Last Thursday, the Supreme Court ruled a single line in the ACA specifying that citizens can receive tax subsidies when purchasing insurance through an exchange run “by the state” must be read in the context of the entire statute and with the purpose of the statute in mind. Therefore, the majority ruled that all U.S. citizens are eligible for federal tax subsidies to purchase health insurance, even if their state did not set up its own insurance exchange.
In making this decision, Chief Justice Roberts and the other five justices in the majority weighed the power of their pens against the pain of causing over six million Americans to lose health insurance over a drafting error no less. They weighed making a dramatic change to the status quo of declining uninsured rates against holding fast to one word of a 1,000-page bill. Together, they decided that the American people deserved a better legal justification for taking away something that has become life saving to so many.

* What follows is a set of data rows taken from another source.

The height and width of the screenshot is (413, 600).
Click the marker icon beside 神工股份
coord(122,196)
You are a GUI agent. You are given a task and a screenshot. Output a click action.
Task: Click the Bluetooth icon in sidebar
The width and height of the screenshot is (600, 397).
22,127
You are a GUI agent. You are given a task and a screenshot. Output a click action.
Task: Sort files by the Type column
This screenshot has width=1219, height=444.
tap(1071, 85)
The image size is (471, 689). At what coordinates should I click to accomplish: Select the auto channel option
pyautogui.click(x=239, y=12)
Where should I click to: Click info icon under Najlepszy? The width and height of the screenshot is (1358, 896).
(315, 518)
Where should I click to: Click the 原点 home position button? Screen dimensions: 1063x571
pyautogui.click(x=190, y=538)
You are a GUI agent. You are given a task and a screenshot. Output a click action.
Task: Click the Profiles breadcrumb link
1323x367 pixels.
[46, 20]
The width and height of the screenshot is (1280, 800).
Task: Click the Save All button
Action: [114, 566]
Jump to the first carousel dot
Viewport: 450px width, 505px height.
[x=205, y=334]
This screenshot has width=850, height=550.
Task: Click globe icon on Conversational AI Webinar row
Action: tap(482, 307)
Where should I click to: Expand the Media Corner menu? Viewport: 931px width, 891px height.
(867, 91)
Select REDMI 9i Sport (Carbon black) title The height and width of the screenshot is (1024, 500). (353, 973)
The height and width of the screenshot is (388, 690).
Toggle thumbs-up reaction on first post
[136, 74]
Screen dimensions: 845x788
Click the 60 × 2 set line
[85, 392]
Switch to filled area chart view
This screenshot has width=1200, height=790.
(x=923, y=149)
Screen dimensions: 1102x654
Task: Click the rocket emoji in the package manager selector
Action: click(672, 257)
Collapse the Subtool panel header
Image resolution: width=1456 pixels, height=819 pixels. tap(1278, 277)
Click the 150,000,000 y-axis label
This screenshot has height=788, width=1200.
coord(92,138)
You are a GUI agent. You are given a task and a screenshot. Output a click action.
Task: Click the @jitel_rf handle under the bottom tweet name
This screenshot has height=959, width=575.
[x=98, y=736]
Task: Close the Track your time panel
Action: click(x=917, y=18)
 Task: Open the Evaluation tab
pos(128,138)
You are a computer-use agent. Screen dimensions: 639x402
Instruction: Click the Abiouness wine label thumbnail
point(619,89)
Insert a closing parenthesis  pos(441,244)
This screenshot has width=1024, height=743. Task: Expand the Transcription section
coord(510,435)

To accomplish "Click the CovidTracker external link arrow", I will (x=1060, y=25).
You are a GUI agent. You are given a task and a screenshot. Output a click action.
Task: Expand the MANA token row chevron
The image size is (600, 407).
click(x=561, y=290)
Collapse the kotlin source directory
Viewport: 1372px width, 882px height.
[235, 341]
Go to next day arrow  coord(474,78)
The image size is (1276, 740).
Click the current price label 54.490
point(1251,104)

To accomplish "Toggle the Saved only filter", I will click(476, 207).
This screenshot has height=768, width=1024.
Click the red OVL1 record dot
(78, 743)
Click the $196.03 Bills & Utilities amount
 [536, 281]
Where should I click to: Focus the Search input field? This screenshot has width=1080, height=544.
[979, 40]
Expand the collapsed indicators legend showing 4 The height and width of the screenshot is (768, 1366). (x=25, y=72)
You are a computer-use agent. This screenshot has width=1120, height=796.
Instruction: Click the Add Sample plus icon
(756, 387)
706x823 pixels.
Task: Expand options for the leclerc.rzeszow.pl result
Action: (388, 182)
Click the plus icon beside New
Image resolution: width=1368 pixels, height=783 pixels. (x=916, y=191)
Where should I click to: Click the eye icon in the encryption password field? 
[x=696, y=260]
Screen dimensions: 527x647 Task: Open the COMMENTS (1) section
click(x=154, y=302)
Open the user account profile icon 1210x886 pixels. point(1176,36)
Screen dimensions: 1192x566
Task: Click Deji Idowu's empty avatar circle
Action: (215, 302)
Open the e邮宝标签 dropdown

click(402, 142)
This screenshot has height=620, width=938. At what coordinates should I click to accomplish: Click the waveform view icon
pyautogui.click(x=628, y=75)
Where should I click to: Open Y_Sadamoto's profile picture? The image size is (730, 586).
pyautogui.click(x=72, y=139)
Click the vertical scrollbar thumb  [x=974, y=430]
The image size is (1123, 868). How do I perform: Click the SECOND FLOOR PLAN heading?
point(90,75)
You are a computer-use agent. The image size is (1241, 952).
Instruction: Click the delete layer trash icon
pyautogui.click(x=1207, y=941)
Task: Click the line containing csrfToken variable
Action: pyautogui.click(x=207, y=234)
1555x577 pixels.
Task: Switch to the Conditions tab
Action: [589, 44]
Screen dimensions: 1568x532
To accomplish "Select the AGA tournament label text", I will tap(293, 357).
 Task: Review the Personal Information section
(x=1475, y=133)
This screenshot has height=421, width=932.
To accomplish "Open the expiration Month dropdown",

One wrong word wasn’t enough.
The liberal course of action in this case would have been to overturn the federal tax subsidies for health care. The dissenting opinions expressed a wish to override the will of the people and their elected representatives in Congress and the White House on a non-civil rights issue. If theirs had been the majority opinion, they would have made the highest Court in the land look petty, able to overlook the forest for the infirm trees.
Ultimately, I think that is one of the main reasons Justices Kennedy and Roberts signed onto this opinion. I think they knew that the Court would look like it was punishing the poor for the mistakes of their Congressmen and women.
I think that’s why they made the conservative choice.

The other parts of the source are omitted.